• [To do]:
The reply must contain exactly the lines below from the one with "At what coordinates should I click to accomplish: Click" down to the one with "370x208 pixels.", both included, and nothing more; please omit the pictures.

Items listed in a dataset
****************

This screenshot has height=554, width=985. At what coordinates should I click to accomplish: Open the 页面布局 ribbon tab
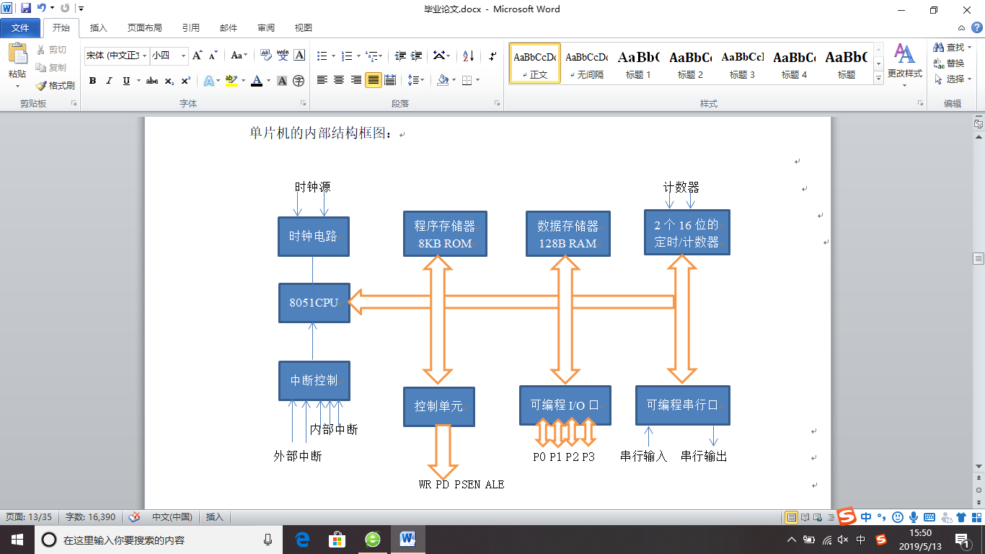point(144,28)
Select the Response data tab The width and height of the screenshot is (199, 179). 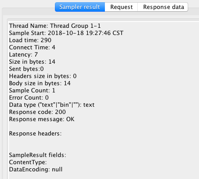[163, 7]
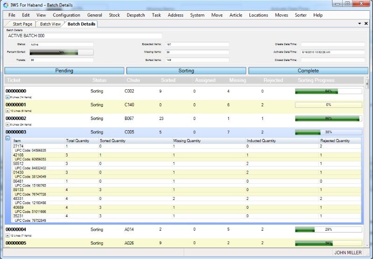
Task: Click the Sorting filter button
Action: [x=186, y=71]
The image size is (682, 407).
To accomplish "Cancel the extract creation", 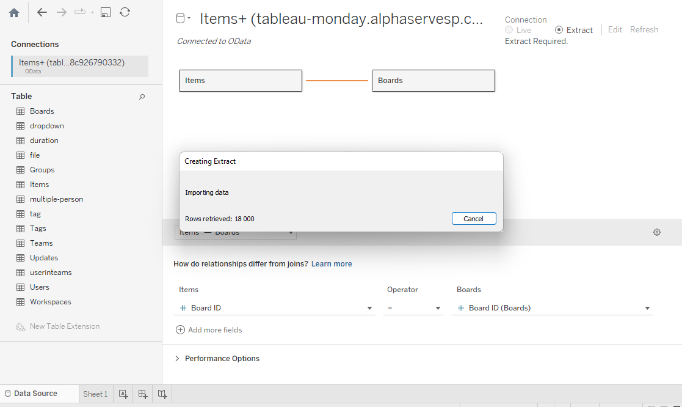I will pos(474,219).
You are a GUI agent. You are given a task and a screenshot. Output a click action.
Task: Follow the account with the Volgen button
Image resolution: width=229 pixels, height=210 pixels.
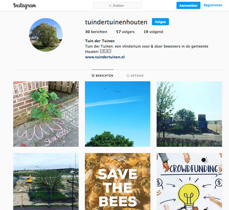click(x=160, y=22)
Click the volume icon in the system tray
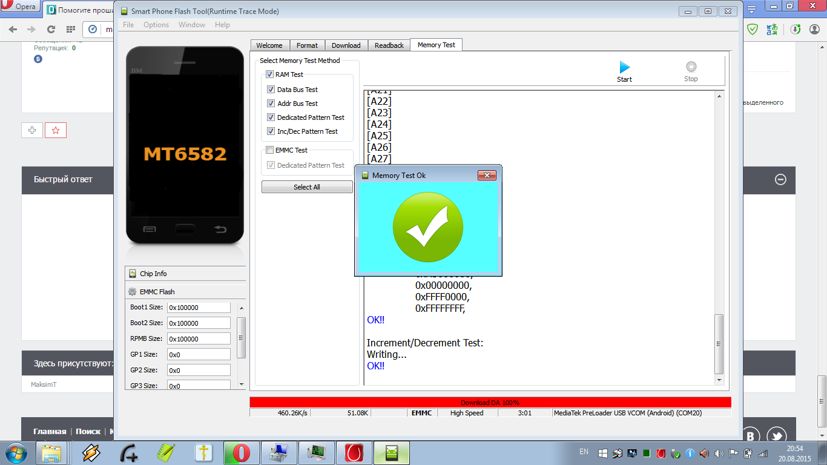 704,453
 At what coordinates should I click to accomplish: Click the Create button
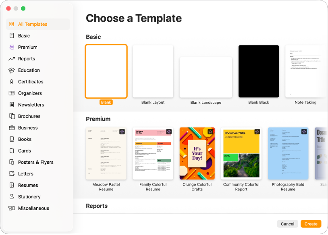tap(311, 224)
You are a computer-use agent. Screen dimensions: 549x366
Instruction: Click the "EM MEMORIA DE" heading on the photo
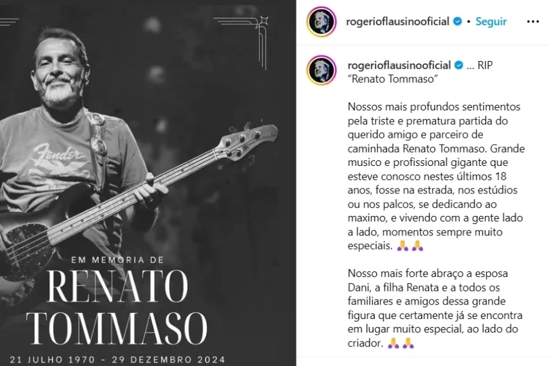click(x=118, y=260)
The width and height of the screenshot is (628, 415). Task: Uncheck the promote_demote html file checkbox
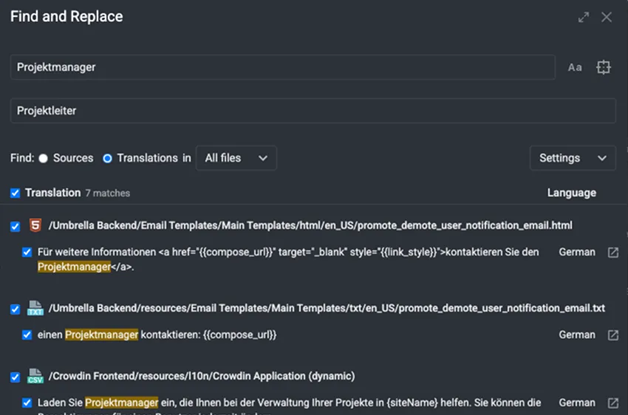tap(16, 226)
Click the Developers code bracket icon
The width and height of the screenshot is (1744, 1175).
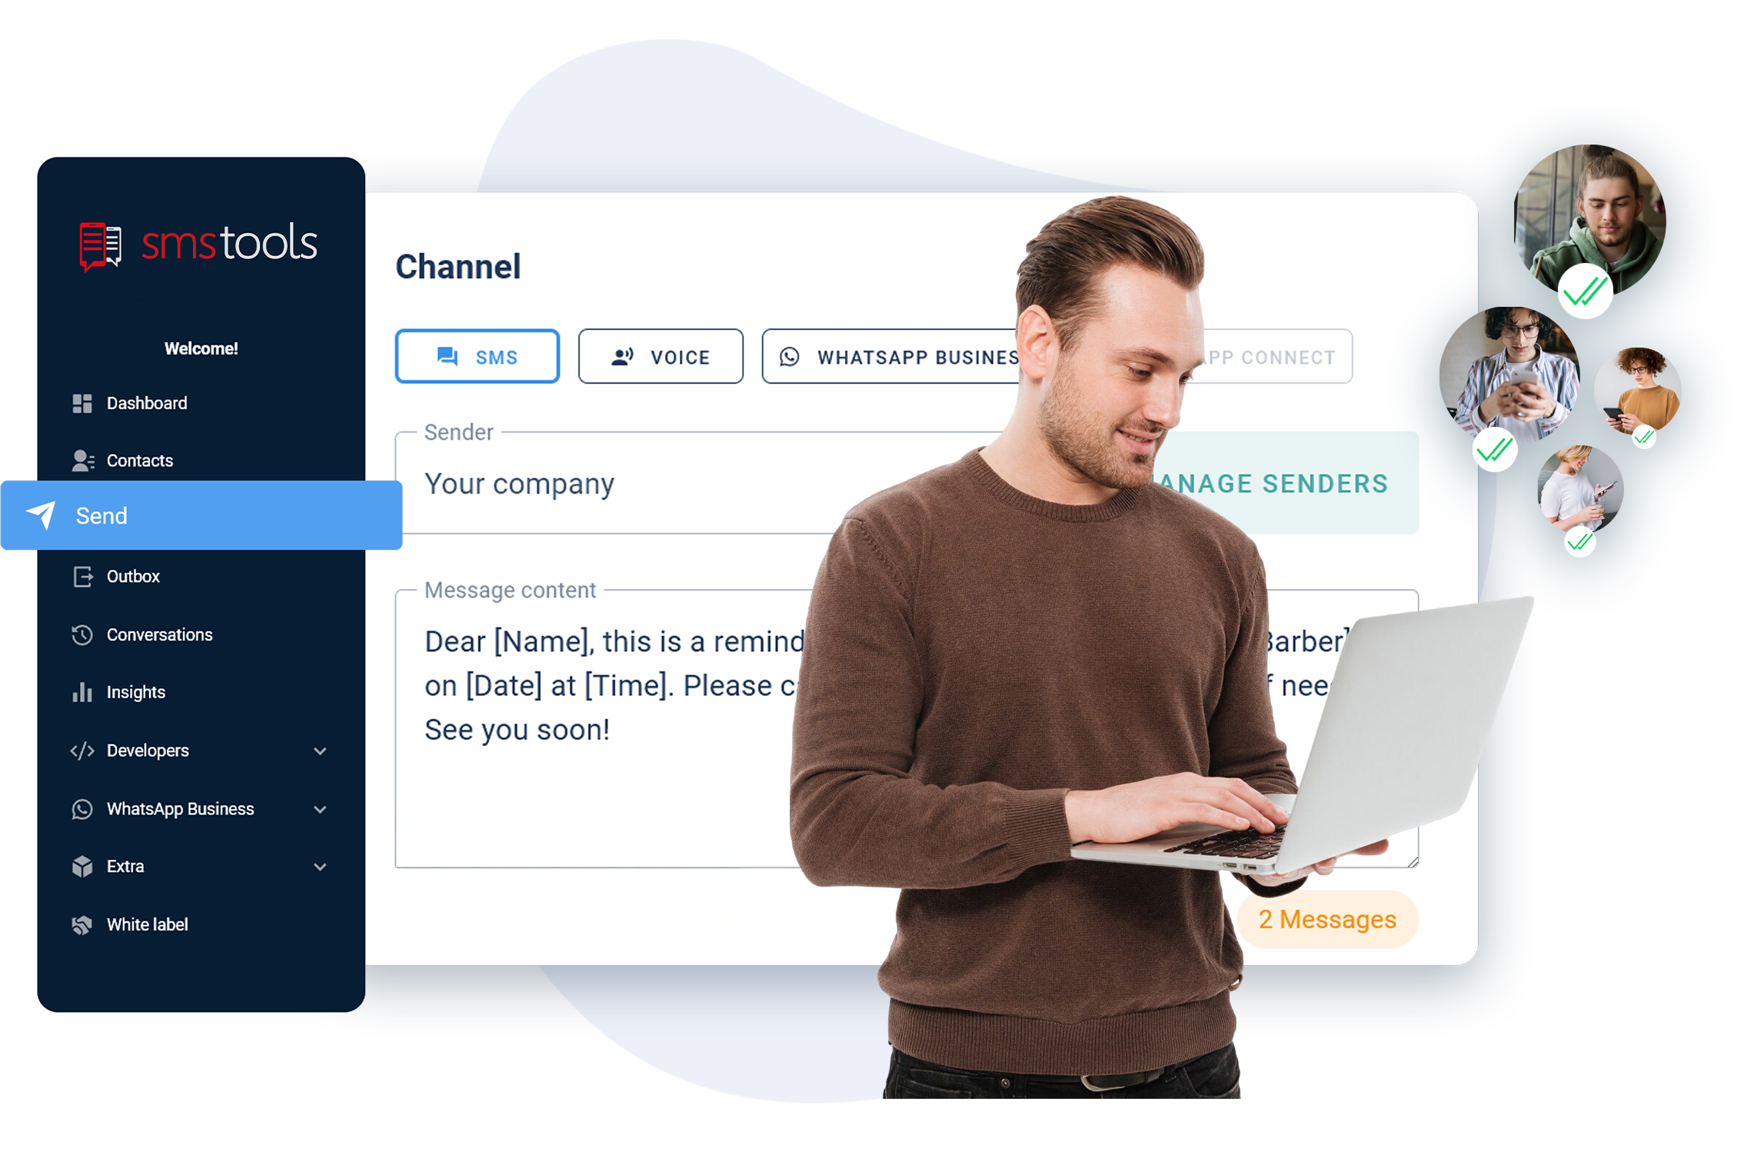coord(76,750)
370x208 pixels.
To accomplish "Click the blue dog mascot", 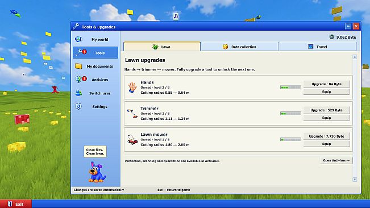I will 97,172.
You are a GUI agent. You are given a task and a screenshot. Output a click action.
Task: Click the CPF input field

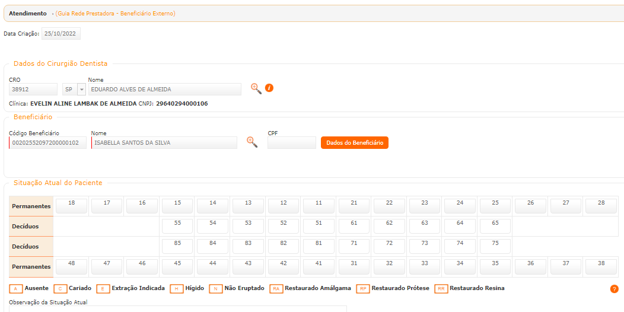291,143
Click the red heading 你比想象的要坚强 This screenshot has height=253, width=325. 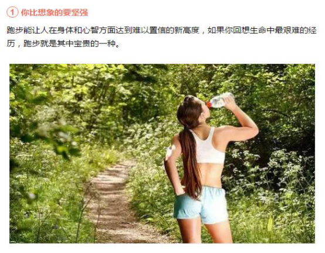pos(55,12)
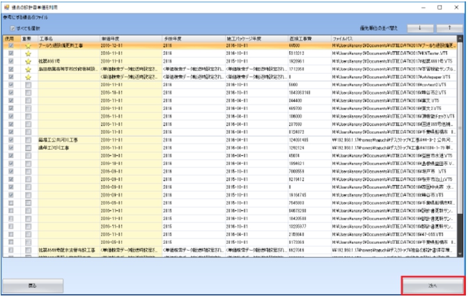Image resolution: width=468 pixels, height=299 pixels.
Task: Click the star icon in the fourth row
Action: (29, 71)
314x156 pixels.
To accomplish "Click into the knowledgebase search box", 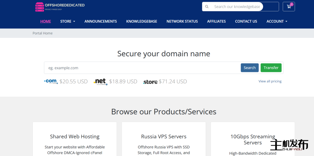I will [237, 7].
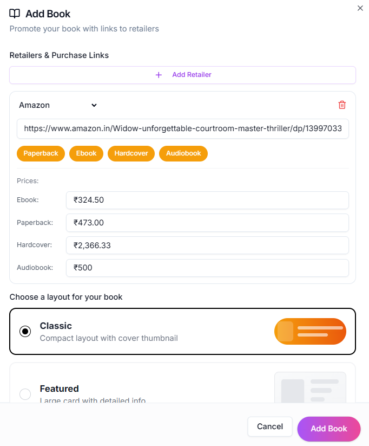Click into the Paperback price input
The width and height of the screenshot is (369, 446).
(x=207, y=223)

****************

• [Exercise answer]:
 At what coordinates should I click to accomplish: Click the Create button
tap(311, 224)
You are a computer-use agent. Screen dimensions: 549x366
Instruction: Click the "EM MEMORIA DE" heading on the photo
click(x=118, y=260)
The width and height of the screenshot is (628, 415). Task: Uncheck the promote_demote html file checkbox
tap(16, 226)
Click the Developers code bracket icon
The width and height of the screenshot is (1744, 1175).
coord(76,750)
370x208 pixels.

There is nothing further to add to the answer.